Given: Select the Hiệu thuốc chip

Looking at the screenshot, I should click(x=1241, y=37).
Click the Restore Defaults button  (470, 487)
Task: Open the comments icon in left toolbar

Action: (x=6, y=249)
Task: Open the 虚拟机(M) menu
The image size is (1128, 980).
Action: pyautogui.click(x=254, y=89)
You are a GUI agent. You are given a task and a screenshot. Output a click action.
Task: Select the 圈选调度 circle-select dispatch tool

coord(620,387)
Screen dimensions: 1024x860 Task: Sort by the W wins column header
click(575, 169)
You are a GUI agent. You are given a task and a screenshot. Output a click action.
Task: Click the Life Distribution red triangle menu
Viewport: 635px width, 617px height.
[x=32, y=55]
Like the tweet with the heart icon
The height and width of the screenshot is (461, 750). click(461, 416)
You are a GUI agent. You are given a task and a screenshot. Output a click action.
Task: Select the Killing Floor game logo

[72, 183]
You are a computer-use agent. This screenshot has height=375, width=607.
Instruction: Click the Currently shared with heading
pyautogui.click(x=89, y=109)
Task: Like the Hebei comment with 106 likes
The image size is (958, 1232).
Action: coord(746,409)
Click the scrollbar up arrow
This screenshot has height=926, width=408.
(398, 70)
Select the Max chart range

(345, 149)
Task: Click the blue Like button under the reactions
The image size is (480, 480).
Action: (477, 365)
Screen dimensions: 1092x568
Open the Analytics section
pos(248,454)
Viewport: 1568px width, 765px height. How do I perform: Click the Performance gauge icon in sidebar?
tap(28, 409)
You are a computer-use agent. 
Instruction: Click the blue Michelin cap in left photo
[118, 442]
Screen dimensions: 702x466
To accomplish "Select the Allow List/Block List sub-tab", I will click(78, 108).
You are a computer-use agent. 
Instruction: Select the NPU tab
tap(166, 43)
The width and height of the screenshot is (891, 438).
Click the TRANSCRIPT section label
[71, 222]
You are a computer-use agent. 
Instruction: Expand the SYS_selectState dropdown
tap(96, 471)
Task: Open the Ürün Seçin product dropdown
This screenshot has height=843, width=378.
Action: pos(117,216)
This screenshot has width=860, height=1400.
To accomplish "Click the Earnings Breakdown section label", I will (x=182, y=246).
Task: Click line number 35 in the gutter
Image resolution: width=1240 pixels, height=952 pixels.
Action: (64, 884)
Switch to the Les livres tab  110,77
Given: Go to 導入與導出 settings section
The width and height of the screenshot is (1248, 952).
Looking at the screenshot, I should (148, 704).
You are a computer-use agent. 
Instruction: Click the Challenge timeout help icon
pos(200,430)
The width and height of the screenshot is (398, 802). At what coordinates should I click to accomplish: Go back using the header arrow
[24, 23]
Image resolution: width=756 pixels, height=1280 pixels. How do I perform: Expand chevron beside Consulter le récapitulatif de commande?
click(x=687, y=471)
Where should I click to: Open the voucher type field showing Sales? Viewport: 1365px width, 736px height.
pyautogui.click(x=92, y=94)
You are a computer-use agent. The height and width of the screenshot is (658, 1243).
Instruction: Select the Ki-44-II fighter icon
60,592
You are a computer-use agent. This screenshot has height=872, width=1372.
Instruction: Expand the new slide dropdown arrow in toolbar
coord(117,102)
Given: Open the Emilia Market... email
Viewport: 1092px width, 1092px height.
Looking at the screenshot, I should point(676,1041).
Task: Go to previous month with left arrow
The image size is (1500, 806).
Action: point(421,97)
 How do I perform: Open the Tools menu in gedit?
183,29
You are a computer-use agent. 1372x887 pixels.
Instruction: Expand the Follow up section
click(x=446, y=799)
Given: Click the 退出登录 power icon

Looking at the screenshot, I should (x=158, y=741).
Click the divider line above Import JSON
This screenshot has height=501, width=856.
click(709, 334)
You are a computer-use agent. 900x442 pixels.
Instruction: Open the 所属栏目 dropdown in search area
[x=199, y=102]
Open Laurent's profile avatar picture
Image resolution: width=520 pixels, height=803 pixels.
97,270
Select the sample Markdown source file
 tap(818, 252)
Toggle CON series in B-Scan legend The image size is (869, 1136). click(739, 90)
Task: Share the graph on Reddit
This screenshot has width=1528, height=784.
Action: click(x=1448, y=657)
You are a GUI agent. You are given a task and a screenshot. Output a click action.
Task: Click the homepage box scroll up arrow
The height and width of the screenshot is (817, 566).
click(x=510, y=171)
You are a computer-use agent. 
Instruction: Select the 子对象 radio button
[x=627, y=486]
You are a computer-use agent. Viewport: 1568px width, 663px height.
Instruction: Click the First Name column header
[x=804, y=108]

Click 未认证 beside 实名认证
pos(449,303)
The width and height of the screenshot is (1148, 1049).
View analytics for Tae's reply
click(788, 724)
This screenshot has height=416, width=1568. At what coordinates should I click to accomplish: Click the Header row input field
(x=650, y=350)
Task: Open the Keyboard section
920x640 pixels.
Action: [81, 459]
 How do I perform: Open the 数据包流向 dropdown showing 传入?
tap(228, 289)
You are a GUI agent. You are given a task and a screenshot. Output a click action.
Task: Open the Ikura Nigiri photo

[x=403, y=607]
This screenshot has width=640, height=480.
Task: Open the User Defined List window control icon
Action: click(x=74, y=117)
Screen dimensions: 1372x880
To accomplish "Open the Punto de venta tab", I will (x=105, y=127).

====

Every line of the material must be returned exactly as it appears.

» **Task output**:
Given: Select the Hiệu thuốc chip

Looking at the screenshot, I should click(x=1241, y=37).
Click the Restore Defaults button  (470, 487)
Task: Open the comments icon in left toolbar

Action: (x=6, y=249)
Task: Open the 虚拟机(M) menu
The image size is (1128, 980).
Action: pyautogui.click(x=254, y=89)
You are a GUI agent. You are given a task and a screenshot. Output a click action.
Task: Select the 圈选调度 circle-select dispatch tool

coord(620,387)
Screen dimensions: 1024x860 Task: Sort by the W wins column header
click(575, 169)
You are a GUI agent. You are given a task and a screenshot. Output a click action.
Task: Click the Life Distribution red triangle menu
Viewport: 635px width, 617px height.
[x=32, y=55]
Like the tweet with the heart icon
The height and width of the screenshot is (461, 750). click(461, 416)
You are a GUI agent. You are given a task and a screenshot. Output a click action.
Task: Select the Killing Floor game logo

[72, 183]
You are a computer-use agent. This screenshot has height=375, width=607.
Instruction: Click the Currently shared with heading
pyautogui.click(x=89, y=109)
Task: Like the Hebei comment with 106 likes
The image size is (958, 1232).
Action: coord(746,409)
Click the scrollbar up arrow
This screenshot has height=926, width=408.
(398, 70)
Select the Max chart range

(345, 149)
Task: Click the blue Like button under the reactions
The image size is (480, 480).
Action: (477, 365)
Screen dimensions: 1092x568
Open the Analytics section
pos(248,454)
Viewport: 1568px width, 765px height. How do I perform: Click the Performance gauge icon in sidebar?
tap(28, 409)
You are a computer-use agent. 
Instruction: Click the blue Michelin cap in left photo
[118, 442]
Screen dimensions: 702x466
To accomplish "Select the Allow List/Block List sub-tab", I will click(78, 108).
You are a computer-use agent. 
Instruction: Select the NPU tab
tap(166, 43)
The width and height of the screenshot is (891, 438).
Click the TRANSCRIPT section label
[71, 222]
You are a computer-use agent. 
Instruction: Expand the SYS_selectState dropdown
tap(96, 471)
Task: Open the Ürün Seçin product dropdown
This screenshot has height=843, width=378.
Action: pos(117,216)
This screenshot has width=860, height=1400.
To accomplish "Click the Earnings Breakdown section label", I will (x=182, y=246).
Task: Click line number 35 in the gutter
Image resolution: width=1240 pixels, height=952 pixels.
Action: (64, 884)
Switch to the Les livres tab  110,77
Given: Go to 導入與導出 settings section
The width and height of the screenshot is (1248, 952).
Looking at the screenshot, I should (148, 704).
You are a computer-use agent. 
Instruction: Click the Challenge timeout help icon
pos(200,430)
The width and height of the screenshot is (398, 802). At what coordinates should I click to accomplish: Go back using the header arrow
[24, 23]
Image resolution: width=756 pixels, height=1280 pixels. How do I perform: Expand chevron beside Consulter le récapitulatif de commande?
click(x=687, y=471)
Where should I click to: Open the voucher type field showing Sales? Viewport: 1365px width, 736px height.
pyautogui.click(x=92, y=94)
You are a computer-use agent. The height and width of the screenshot is (658, 1243).
Instruction: Select the Ki-44-II fighter icon
60,592
You are a computer-use agent. This screenshot has height=872, width=1372.
Instruction: Expand the new slide dropdown arrow in toolbar
coord(117,102)
Given: Open the Emilia Market... email
Viewport: 1092px width, 1092px height.
Looking at the screenshot, I should point(676,1041).
Task: Go to previous month with left arrow
The image size is (1500, 806).
Action: point(421,97)
 How do I perform: Open the Tools menu in gedit?
183,29
You are a computer-use agent. 1372x887 pixels.
Instruction: Expand the Follow up section
click(x=446, y=799)
Given: Click the 退出登录 power icon

Looking at the screenshot, I should (x=158, y=741).
Click the divider line above Import JSON
This screenshot has height=501, width=856.
click(709, 334)
You are a computer-use agent. 900x442 pixels.
Instruction: Open the 所属栏目 dropdown in search area
[x=199, y=102]
Open Laurent's profile avatar picture
Image resolution: width=520 pixels, height=803 pixels.
97,270
Select the sample Markdown source file
 tap(818, 252)
Toggle CON series in B-Scan legend The image size is (869, 1136). click(739, 90)
Task: Share the graph on Reddit
This screenshot has width=1528, height=784.
Action: click(x=1448, y=657)
You are a GUI agent. You are given a task and a screenshot. Output a click action.
Task: Click the homepage box scroll up arrow
The height and width of the screenshot is (817, 566).
click(x=510, y=171)
You are a computer-use agent. 
Instruction: Select the 子对象 radio button
[x=627, y=486]
You are a computer-use agent. Viewport: 1568px width, 663px height.
Instruction: Click the First Name column header
[x=804, y=108]

Click 未认证 beside 实名认证
pos(449,303)
The width and height of the screenshot is (1148, 1049).
View analytics for Tae's reply
click(788, 724)
This screenshot has height=416, width=1568. At what coordinates should I click to accomplish: Click the Header row input field
(x=650, y=350)
Task: Open the Keyboard section
920x640 pixels.
Action: [81, 459]
 How do I perform: Open the 数据包流向 dropdown showing 传入?
tap(228, 289)
You are a GUI agent. You are given a task and a screenshot. Output a click action.
Task: Open the Ikura Nigiri photo

[x=403, y=607]
This screenshot has width=640, height=480.
Task: Open the User Defined List window control icon
Action: click(x=74, y=117)
Screen dimensions: 1372x880
To accomplish "Open the Punto de venta tab", I will (x=105, y=127).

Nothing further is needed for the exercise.